ASU 4-year graduation rate up 20 points since 2002


row of students during ASU undergraduate commencement ceremony

ASU's four-year graduation rate has increased nearly 20 percentage points since 2002.
Photo by: Andy DeLisle

Tatiana Jenkins first encountered eAdvisor, one of Arizona State University’s tools to help students succeed, before she even applied to college.

She went online when she was still in high school to discover what she could study that would couple her interest in public service with her curiosity about international relations.

“I didn’t know which major would be more tailored to what I specifically liked,” Jenkins, now a junior political science major, said. “So I got to explore the different majors, the different certificates.”

Three years into her ASU career, Jenkins is now something of an eAdvisor super-user. She utilizes the tool, which prescribes a pathway to graduate in all of ASU’s 370 undergraduate majors, to guide her own education, and she works to assist younger students in staying the course as well.

She counts herself as someone who has benefited from the eAdvisor system.

“It puts more responsibility on me, but it also gives me more tools so I’m not just filling my classes up with dance credits or physical education credits that have nothing to do with my major,” she said. “I’m filling it up with things that will help me graduate in four years and not be off track.”

Staying on track is key to a student’s success.
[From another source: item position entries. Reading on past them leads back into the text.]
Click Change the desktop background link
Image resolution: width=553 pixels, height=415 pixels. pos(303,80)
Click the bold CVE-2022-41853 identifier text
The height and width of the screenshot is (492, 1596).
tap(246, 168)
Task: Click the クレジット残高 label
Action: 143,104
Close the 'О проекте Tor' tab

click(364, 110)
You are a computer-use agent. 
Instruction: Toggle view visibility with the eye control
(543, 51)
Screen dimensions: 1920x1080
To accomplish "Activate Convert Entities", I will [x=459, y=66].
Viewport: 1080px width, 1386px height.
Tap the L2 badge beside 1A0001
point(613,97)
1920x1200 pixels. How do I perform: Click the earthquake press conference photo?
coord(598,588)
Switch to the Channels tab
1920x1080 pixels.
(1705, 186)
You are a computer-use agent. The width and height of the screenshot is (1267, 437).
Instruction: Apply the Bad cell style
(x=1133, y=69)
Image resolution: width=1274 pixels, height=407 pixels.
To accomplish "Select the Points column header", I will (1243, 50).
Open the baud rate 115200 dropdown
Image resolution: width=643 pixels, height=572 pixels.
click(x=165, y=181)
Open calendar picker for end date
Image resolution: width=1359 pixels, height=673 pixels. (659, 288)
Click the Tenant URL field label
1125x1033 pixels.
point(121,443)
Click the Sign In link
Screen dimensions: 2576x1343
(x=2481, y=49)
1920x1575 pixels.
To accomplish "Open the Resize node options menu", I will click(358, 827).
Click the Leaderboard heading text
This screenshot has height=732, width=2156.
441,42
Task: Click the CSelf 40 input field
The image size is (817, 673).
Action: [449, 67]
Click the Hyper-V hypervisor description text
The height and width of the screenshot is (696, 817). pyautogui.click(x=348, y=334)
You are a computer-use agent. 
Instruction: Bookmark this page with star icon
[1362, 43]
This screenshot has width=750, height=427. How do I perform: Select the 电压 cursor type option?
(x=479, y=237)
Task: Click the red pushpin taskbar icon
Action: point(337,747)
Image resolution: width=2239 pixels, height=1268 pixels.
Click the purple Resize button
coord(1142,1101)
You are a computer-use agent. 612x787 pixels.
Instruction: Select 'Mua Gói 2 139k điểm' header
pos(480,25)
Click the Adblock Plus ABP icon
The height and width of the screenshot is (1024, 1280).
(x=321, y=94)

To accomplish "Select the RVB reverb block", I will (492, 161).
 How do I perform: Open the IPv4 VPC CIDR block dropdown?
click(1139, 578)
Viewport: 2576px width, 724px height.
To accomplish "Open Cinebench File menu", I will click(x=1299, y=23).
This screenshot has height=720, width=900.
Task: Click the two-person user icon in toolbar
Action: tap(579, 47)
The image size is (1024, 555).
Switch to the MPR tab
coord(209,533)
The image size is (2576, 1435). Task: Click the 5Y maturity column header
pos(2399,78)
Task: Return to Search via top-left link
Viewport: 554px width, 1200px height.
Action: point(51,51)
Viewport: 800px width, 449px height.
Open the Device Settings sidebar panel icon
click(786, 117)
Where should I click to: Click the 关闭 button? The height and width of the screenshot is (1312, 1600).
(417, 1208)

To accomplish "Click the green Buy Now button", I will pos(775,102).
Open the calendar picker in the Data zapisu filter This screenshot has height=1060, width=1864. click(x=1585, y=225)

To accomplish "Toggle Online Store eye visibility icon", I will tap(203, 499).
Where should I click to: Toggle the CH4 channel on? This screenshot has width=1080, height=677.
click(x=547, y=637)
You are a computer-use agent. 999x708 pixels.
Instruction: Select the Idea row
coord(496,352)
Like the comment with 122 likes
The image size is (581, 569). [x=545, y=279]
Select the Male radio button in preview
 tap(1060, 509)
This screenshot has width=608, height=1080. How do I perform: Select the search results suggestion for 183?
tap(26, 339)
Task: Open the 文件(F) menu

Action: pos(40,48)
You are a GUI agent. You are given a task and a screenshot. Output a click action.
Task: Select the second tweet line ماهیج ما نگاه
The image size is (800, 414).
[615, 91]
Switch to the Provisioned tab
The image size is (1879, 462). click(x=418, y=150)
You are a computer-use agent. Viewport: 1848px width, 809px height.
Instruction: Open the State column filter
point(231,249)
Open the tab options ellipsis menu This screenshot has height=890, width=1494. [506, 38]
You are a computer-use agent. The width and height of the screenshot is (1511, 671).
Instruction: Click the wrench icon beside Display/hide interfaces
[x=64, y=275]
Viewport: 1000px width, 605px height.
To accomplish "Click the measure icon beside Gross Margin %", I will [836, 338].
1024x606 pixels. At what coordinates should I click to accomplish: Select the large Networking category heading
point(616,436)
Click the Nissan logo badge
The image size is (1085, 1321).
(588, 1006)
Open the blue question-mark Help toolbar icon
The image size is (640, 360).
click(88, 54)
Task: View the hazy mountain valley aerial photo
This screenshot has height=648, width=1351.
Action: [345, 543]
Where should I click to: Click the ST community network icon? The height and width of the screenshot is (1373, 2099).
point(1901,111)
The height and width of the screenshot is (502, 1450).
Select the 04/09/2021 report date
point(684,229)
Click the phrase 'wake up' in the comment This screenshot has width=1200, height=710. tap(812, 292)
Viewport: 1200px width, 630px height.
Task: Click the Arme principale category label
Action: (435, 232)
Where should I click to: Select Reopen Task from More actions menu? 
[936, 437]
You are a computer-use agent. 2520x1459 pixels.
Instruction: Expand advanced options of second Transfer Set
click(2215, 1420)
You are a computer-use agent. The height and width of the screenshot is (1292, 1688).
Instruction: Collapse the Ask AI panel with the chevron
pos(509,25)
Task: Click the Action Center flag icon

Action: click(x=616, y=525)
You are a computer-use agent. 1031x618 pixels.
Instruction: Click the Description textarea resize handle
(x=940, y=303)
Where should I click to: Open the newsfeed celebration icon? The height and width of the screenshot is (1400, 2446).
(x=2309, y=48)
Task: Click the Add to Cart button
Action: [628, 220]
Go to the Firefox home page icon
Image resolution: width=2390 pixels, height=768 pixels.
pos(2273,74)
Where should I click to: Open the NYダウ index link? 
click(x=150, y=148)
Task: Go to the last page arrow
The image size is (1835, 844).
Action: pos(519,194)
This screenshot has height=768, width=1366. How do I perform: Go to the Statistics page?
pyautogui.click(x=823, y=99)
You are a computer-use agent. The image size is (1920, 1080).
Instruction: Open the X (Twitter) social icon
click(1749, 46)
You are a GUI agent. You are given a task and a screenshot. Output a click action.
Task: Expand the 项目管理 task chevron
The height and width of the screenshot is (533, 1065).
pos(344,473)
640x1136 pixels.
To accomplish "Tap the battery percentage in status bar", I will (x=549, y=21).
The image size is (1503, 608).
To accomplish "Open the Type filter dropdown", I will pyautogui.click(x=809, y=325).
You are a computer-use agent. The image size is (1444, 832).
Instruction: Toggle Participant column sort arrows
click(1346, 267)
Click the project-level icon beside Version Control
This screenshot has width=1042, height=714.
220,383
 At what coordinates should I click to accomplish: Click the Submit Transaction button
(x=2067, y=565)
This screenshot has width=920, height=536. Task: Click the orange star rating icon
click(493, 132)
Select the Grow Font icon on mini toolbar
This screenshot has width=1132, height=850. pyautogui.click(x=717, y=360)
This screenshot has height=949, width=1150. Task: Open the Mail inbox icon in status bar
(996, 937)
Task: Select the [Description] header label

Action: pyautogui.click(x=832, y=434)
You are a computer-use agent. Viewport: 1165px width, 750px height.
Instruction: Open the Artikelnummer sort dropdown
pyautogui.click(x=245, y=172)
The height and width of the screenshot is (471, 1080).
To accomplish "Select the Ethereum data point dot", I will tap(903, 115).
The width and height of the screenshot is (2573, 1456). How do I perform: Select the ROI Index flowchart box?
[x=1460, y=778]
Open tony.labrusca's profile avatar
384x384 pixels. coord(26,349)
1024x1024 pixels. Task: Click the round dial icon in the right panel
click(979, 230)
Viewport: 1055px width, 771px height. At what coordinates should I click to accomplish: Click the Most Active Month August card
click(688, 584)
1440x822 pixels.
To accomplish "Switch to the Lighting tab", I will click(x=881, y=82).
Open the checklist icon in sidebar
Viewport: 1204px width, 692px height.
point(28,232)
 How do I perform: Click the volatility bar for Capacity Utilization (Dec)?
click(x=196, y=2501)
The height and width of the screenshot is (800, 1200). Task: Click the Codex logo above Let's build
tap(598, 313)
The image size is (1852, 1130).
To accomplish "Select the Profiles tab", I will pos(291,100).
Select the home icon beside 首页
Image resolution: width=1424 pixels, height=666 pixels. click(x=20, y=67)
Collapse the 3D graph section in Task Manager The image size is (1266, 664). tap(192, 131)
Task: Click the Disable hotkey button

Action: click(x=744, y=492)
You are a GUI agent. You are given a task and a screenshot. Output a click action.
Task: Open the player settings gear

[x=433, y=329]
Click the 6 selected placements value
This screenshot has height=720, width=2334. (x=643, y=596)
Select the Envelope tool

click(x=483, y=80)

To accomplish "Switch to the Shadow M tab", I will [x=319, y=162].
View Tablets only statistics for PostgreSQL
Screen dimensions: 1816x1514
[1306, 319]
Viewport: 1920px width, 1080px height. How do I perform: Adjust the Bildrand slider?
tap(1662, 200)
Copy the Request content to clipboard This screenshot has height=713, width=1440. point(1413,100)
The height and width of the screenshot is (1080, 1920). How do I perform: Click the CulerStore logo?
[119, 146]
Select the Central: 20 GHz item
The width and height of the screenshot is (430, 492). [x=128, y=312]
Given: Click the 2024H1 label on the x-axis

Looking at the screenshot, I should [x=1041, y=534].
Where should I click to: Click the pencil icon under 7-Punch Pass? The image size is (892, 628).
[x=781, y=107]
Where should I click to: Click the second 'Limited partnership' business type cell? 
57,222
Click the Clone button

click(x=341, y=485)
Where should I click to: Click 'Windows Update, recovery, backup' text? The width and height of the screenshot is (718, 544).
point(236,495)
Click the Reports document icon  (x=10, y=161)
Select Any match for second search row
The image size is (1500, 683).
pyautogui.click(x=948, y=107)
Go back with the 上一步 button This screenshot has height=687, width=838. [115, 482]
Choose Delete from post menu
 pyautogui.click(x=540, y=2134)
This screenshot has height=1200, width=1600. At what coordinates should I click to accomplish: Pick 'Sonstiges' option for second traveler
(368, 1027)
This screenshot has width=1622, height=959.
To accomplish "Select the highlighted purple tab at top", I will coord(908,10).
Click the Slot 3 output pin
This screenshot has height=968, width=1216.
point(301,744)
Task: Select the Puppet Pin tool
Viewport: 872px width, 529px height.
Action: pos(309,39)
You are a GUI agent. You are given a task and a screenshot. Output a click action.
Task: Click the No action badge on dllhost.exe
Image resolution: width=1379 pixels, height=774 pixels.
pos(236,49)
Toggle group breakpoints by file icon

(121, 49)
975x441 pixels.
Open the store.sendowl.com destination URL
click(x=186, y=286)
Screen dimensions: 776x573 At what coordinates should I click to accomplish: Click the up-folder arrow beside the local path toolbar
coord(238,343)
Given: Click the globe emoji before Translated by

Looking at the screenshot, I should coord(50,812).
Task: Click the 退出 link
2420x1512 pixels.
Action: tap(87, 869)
The university’s four-year graduation rate has increased nearly 20 percentage points since 2002, with the largest increase starting in 2007, after eAdvisor was launched.

That dramatic improvement is the result of ASU’s deep investment in integrating technology like eAdvisor into the learning experience, and experimenting with new ways to keep students on the path toward earning a degree.

“ASU is committed not only to being accessible to students, but we are committed to their success once they get here,” said ASU Provost Robert E. Page Jr. “The innovation and student-centric education that is happening at ASU will help to improve higher education throughout the country.”

eAdvisor isn’t the only change the university has made to help students succeed.

ASU instituted a first-year seminar course called ASU 101. Students learn time-management and academic integrity, but are also introduced to the values of the university, including its focus on sustainability and entrepreneurship. ASU 101 teaches all entering freshman best practices to be academically successful in college.

The university also created residential communities in which students in individual schools live together. Administrators say this allows college staff, some of whom live in the halls themselves, to know where their students are, and help keep them on target if their grades start to slip.

Deans at individual schools and colleges were also asked to become more responsible for their students’ academic outcomes.

“The deans were shown their numbers and given targets,” said Frederick Corey, vice provost for undergraduate education. “Each one had to submit a report saying exactly what they were going to do to improve retention.”

Each of these programs helped to increase academic success and contributed to the improvement in graduation rates.

“We feel an obligation for our undergraduate students,” Corey said. “We’ve admitted those students, and we have an obligation to help them succeed.”

Even with the measurable success, ASU continues to do more to learn how to improve student outcomes.

In the fall 2014 semester, Art Blakemore, senior vice provost, led a pilot program called Learn-Explore-Advance-Design (LEAD) to test an interdisciplinary approach to teaching three subject areas: communication; critical reading and writing; and academic success. One hundred students learned in a “flipped classroom,” where lectures and presentations were placed online, and in-class time was spent collaborating on projects related to the material. They also got more individualized attention from faculty.

The students in LEAD were ones the university thought could benefit from a more hands-on approach during their first semester in college. Similar students who were not in the LEAD program tend to advance to the second semester of freshman year at a rate of roughly 85 percent. Students in the LEAD program advanced at a rate of 97 percent.

“Now the question is, can we scale it?” Corey said, referring to a critical question at a university the size of ASU: How will something like the LEAD program work when it is applied to thousands of students instead of just a fraction of that?

It is that kind of experimenting that has led to the success of programs like eAdvisor, which not only describes courses and majors, but allows students to see exactly what courses they need to take, what semester they need to take them in and what grades they need to get to stay in the major.

For Jenkins, the political science junior, that kind of innovation brings a school the size of ASU within reach.

“I’m not overwhelmed with all the information…” she said. “It’s just having all the options condensed for you, and then you can fit that into how you learn and how you want to graduate.”